Lee Silverman Voice Treatment (LSVT®)

Lee Silverman Voice Treatment (LSVT®; Ramig, Bonitati, Lemke, & Horii, 1994) was initially developed for patients with Parkinson disease but can also be used with other populations. It is designed to help maximize phonatory and respiratory function using a set of simple tasks. Individuals are instructed to produce a loud voice with maximum effort and to monitor the loudness of their voices while speaking. The effort that is involved generates improved respiratory support, laryngeal muscle activity, articulation, and even facial expression and animation. Using a sound-level meter, visual biofeedback is provided to demonstrate the effort necessary to increase loudness. LSVT is provided by clinicians who are specifically trained and certified in the administration of this technique.

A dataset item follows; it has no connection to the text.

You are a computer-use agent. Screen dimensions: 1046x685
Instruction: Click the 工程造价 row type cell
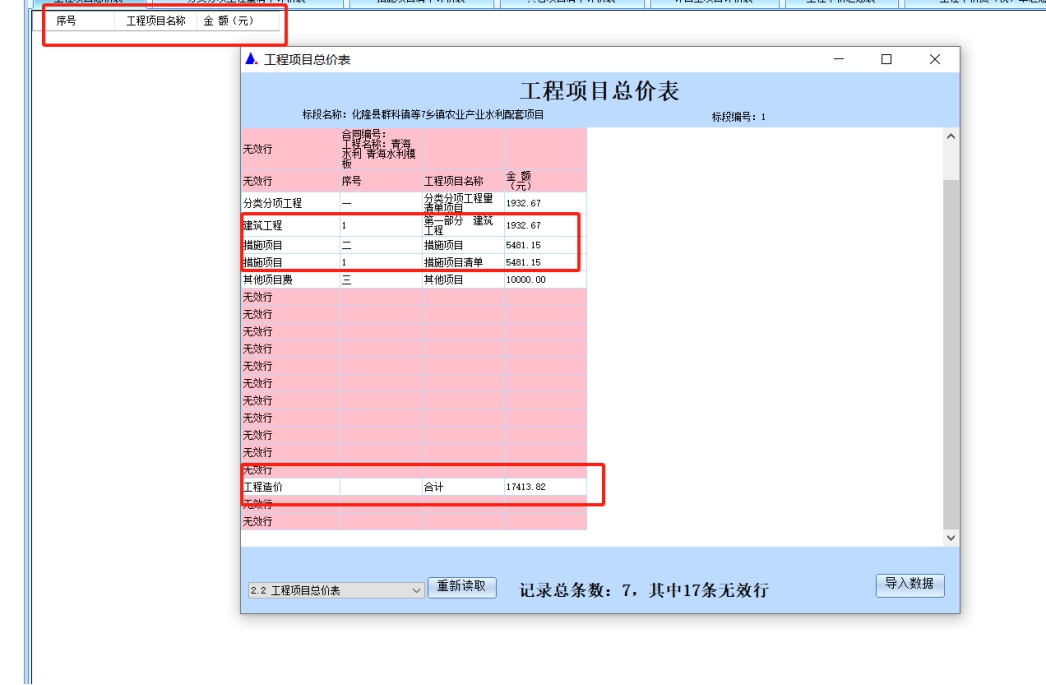point(290,487)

Five basic principles are followed in LSVT:

  • Individuals should “think loud/think shout.”
  • Speech effort must be high.
  • Treatment must be intensive.
  • Patients must recalibrate their loudness level.
  • Improvements are quantified over time.

Manual Circumlaryngeal Techniques

Manual circumlaryngeal techniques are intended to reduce musculoskeletal tension and hyperfunction by re-posturing the larynx during phonation. There are three main manual laryngeal re-posturing techniques:

  • Push-back maneuver—place a forefinger on thyroid cartilage and push back to change the shape of the glottis.
  • Pull-down maneuver—place thumb and forefinger in the thyrohyoid space and pull the larynx downward.
  • Medial compression and downward traction—place thumb and forefinger in the thyrohyoid space, and apply medial compression.

Applying these maneuvers during vocalization allows the individual to hear resulting changes in voice quality (Andrews, 2006; Roy, Bless, Heisey, & Ford, 1997). Care is taken when employing these techniques, as some patients report discomfort.